А в одиннадцать часов ночи дверь мастерской Дика чуть не была проломлена грубым ударом ноги.

- Нильгау все у тебя сидит? - прозвучал вопрос из-за запертой двери. Ежели он еще здесь, передай ему от моего имени, что он с легкостью мог бы свести всю свою гнусную статейку к краткому и весьма поучительному изречению, которое гласит: "Несть ни раба, ни вольноотпущенника". А еще передай ему, Торп, что он дурак набитый и я заодно с ним.

- Ладно. Но ты все-таки дверь-то отопри да выдь к ужину. Куришь натощак, а это вредно для здоровья.

Ответом было молчание.

Глава V

"Со мною тысяча верных людей,

И воле моей покорны они,

Сказал он. - Над Тайном моих крепостей

Девять стоят да над Тиллом три".

"Но что мне до этих людей, герой,

Что мне до высоких твоих крепостей?

Сказала она. - Ты пойдешь за мной

И будешь воле покорен моей".

"Сэр Хогги и волшебницы"

Наутро, когда Торпенхау пришел в мастерскую Дика, он застал там хозяина, погруженного в отдохновение и окутанного клубами табачного дыма.

- Ну, сумасброд, как самочувствие?

- Сам не знаю. Пытаюсь понять.

- Было бы куда лучше, если б ты занялся работой.

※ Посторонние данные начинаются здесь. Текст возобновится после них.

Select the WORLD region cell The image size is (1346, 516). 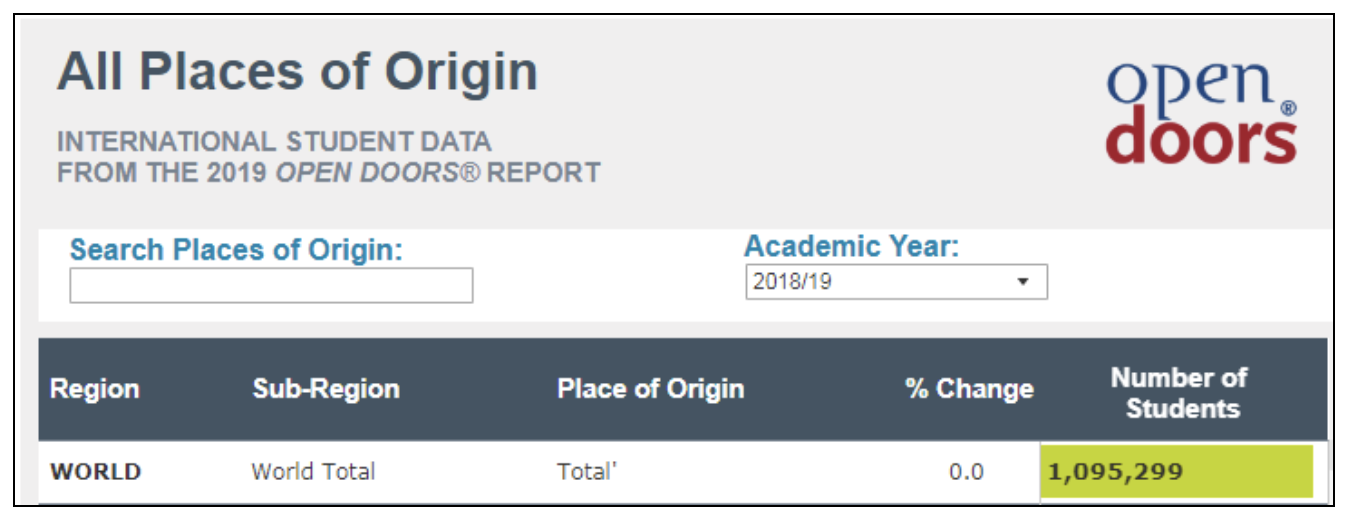pos(96,471)
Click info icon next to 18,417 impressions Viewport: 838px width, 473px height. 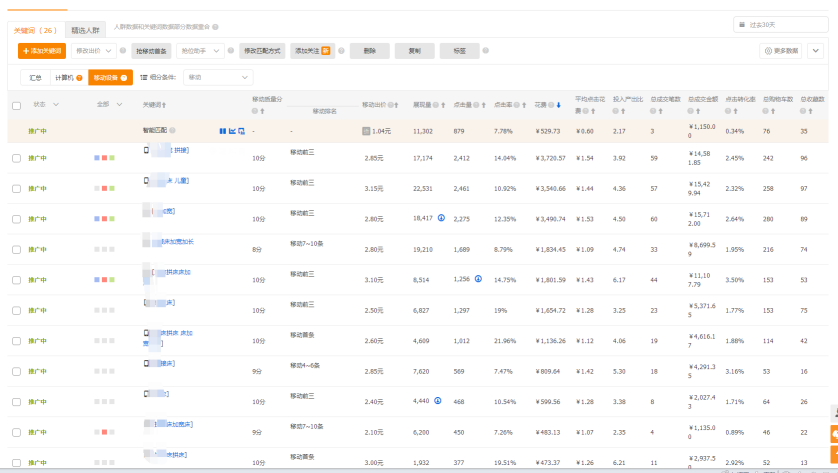coord(441,218)
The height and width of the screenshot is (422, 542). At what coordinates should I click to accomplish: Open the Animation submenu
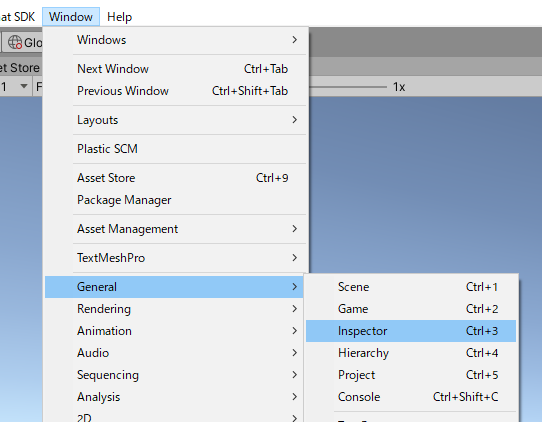pyautogui.click(x=176, y=331)
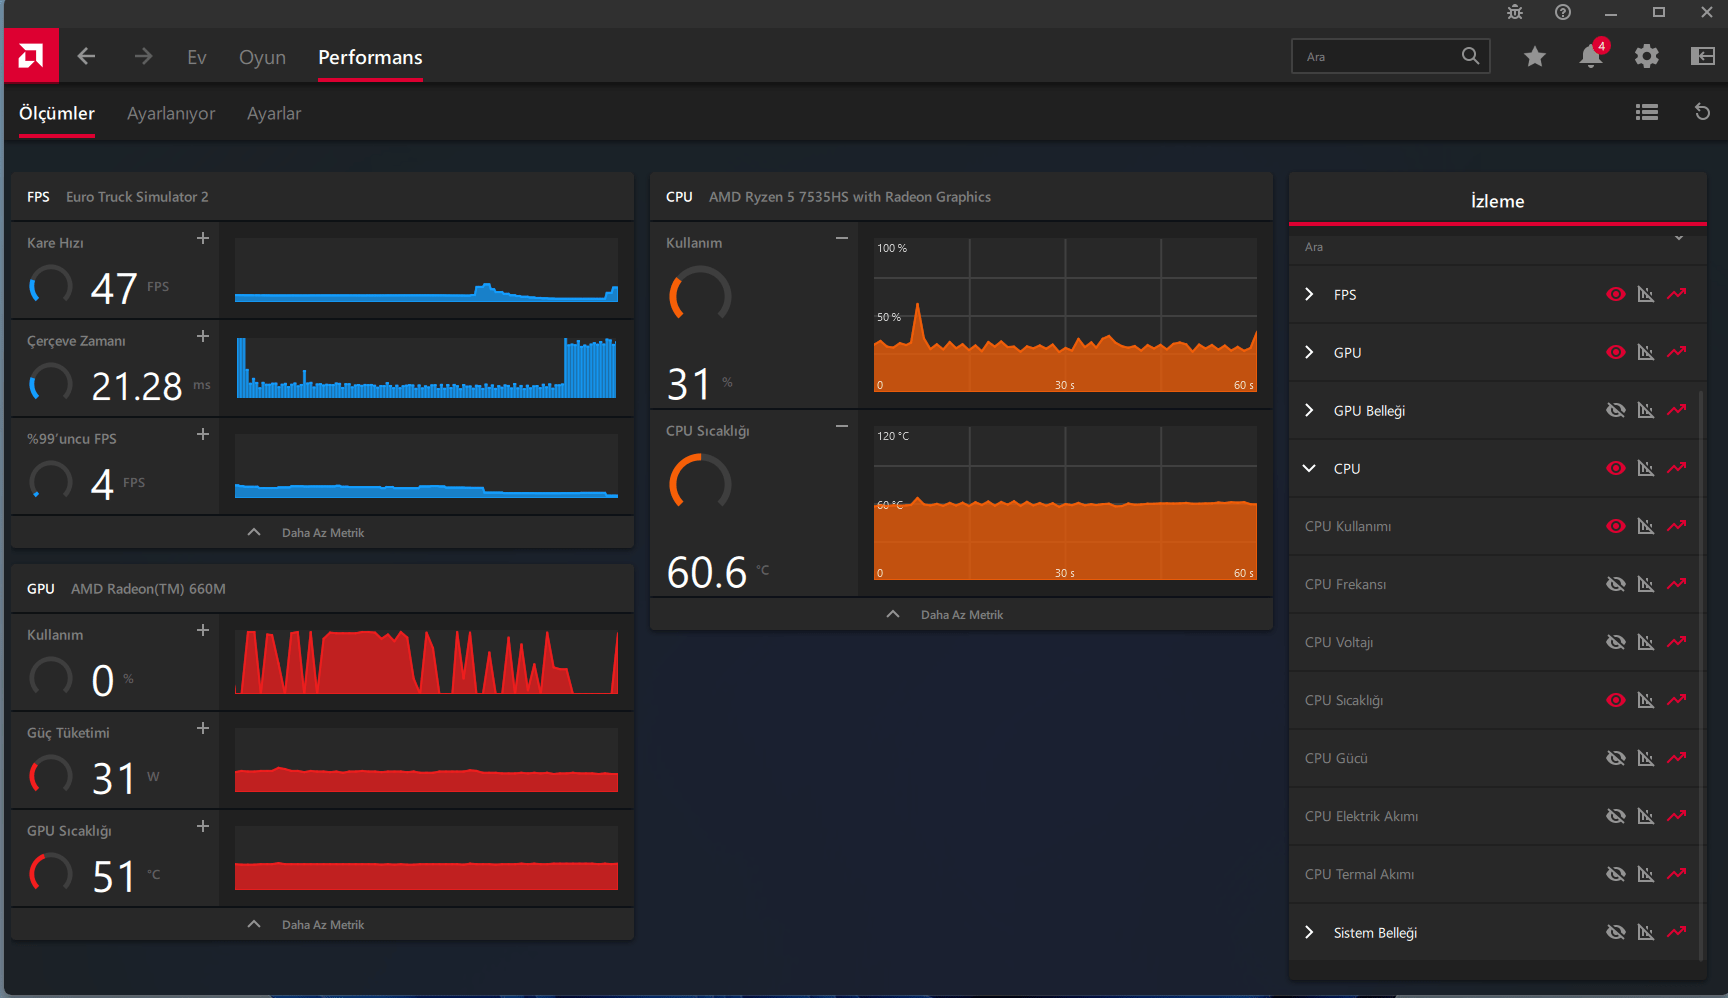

- Пожалуй. Но мне не к спеху. Я тут сделал открытие. Торп, в моем Мироздании слишком много места занимает собственное Я.

- Да ты шутишь! И кому же из своих наставников ты обязан этим откровением, мне или Нильгау?

- Оно осенило меня внезапно, без посторонней помощи. Много, слишком много места занимает это самое Я. Ну, а теперь за работу.

Он бегло просмотрел кое-какие едва начатые эскизы, побарабанил пальцами по чистому холсту, вымыл три кисти, науськал Дружка на манекен, порылся в куче старого оружия и всякого хлама, а потом вдруг ушел из дому, заявив, что на сегодня сделал достаточно.

- Все это сущее безобразие, - сказал Торпенхау, - и к тому же Дик впервые не воспользовался солнечным утром. Вероятно, понял, что у него есть душа, или художественный темперамент, или еще какое-то столь же бесценное сокровище. Вот что получается, когда оставляешь его на месяц без присмотра. Вероятно, он где-то шлялся вечерами. Надо выяснить.